▸ Goal:
Rewrite the records from the line with "Click the 打印 print toolbar icon" up to and including the line with "pos(344,171)", replacing "wheelchair widget" with "wheelchair icon" and changing nothing else. Return only those lines.
....
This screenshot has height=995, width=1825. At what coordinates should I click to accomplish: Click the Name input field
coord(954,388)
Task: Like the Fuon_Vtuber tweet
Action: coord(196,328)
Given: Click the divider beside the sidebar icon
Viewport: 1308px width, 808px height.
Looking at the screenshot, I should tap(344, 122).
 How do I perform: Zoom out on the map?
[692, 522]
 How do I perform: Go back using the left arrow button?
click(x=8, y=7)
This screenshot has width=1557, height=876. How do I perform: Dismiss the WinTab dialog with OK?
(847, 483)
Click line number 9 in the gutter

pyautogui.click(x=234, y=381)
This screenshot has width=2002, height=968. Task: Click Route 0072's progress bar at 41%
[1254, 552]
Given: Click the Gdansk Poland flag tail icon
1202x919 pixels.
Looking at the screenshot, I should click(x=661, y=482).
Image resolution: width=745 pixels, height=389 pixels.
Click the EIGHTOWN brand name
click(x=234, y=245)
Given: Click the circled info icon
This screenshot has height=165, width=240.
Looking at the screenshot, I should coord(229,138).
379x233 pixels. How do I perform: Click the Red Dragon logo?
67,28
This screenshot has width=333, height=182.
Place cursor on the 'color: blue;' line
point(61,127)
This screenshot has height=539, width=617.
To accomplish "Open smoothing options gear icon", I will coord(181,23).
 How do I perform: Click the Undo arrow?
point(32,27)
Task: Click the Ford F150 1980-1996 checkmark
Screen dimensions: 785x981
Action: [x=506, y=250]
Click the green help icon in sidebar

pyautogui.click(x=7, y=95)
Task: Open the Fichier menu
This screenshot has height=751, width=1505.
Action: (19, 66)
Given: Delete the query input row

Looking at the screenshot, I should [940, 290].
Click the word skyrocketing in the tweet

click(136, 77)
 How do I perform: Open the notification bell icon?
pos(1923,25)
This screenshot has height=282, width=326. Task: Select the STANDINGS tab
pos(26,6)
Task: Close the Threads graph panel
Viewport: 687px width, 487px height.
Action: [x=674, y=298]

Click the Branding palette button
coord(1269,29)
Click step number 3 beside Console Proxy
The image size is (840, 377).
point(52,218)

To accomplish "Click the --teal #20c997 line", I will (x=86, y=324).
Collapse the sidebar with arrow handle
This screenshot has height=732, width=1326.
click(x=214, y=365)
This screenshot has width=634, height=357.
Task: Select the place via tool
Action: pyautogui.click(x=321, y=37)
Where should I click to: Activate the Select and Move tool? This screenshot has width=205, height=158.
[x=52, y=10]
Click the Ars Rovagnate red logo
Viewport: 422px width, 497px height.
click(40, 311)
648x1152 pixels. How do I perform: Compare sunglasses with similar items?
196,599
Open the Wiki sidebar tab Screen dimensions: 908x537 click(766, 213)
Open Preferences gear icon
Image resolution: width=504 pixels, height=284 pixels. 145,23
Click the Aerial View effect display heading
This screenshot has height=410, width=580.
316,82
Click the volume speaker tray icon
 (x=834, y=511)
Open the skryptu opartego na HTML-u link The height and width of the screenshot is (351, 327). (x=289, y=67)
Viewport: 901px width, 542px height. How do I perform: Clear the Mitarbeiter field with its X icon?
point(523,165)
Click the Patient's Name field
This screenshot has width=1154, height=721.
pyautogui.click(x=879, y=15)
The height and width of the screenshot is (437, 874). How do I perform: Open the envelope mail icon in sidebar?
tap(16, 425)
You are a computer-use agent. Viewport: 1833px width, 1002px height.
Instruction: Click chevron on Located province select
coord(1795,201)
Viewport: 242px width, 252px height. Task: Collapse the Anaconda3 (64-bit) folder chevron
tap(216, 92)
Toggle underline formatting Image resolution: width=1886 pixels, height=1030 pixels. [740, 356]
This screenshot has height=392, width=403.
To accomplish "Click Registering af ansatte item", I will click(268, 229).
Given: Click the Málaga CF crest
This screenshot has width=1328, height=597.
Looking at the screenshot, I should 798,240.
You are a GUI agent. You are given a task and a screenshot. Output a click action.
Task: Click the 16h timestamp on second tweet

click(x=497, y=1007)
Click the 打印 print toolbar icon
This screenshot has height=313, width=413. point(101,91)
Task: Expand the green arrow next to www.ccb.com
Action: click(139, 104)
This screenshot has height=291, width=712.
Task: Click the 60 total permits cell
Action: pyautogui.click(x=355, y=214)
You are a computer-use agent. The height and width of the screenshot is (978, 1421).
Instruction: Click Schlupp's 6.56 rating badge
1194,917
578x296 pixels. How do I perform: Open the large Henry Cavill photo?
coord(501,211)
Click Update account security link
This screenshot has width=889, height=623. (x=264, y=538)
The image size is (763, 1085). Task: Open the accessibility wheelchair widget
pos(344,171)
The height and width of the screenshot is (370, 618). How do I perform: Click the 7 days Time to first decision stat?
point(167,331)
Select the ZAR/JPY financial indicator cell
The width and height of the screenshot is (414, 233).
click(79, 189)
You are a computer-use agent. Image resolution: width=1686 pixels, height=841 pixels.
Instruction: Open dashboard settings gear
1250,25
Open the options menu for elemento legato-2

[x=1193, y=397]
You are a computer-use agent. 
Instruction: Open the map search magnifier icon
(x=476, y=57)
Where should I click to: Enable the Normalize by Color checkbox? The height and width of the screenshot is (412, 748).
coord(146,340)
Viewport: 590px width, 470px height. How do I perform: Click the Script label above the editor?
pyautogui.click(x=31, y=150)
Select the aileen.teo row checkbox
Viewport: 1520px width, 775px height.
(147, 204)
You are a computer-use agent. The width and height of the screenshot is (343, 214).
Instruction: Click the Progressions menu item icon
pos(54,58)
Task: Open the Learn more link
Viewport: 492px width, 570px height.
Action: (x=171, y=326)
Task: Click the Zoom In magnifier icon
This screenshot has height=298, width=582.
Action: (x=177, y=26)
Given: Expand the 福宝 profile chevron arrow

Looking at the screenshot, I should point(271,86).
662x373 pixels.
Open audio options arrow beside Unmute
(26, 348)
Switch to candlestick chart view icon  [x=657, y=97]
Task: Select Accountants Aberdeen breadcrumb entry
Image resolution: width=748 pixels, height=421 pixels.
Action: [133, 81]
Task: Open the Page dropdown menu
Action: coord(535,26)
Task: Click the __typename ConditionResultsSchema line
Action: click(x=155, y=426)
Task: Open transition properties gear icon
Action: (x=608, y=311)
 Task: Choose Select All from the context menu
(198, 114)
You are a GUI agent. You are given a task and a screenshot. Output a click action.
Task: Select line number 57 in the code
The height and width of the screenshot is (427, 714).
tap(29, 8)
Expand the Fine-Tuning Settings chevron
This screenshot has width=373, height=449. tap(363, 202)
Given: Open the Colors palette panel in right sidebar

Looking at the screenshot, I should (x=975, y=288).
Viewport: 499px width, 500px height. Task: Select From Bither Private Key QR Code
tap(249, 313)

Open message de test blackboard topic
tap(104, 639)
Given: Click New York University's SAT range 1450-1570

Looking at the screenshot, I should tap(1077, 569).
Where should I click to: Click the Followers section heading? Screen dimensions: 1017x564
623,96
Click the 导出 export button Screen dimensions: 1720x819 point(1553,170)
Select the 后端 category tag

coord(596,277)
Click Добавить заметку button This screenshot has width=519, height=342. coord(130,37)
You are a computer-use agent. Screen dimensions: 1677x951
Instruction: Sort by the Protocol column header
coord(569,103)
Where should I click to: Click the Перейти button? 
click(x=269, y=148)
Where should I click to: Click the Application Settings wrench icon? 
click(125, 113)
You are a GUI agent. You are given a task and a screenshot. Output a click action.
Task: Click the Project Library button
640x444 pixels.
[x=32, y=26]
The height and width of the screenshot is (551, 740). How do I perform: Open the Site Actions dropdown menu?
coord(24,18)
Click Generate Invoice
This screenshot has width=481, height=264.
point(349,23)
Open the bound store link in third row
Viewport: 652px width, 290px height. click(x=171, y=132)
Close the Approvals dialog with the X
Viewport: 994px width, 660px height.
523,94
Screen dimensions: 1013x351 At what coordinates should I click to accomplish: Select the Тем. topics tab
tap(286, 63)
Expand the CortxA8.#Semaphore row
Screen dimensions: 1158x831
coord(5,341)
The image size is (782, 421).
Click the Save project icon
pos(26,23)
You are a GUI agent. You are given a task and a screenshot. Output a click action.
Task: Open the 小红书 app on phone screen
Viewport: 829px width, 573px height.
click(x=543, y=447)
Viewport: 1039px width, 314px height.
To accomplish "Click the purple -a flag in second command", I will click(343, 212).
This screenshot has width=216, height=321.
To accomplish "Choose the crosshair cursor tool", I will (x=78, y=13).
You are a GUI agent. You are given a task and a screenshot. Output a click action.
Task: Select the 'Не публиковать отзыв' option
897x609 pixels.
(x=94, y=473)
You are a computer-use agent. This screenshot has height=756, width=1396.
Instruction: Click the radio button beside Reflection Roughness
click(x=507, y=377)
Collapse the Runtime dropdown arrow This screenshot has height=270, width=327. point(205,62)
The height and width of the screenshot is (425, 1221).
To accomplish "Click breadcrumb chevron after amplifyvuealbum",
....
▸ Output for this exercise:
Click the 打印 print toolbar icon
This screenshot has height=313, width=413. point(101,91)
Task: Expand the green arrow next to www.ccb.com
Action: click(139, 104)
This screenshot has height=291, width=712.
Task: Click the 60 total permits cell
Action: pyautogui.click(x=355, y=214)
You are a computer-use agent. The height and width of the screenshot is (978, 1421).
Instruction: Click Schlupp's 6.56 rating badge
1194,917
578x296 pixels. How do I perform: Open the large Henry Cavill photo?
coord(501,211)
Click Update account security link
This screenshot has width=889, height=623. (x=264, y=538)
The image size is (763, 1085). Task: Open the accessibility wheelchair icon
pos(344,171)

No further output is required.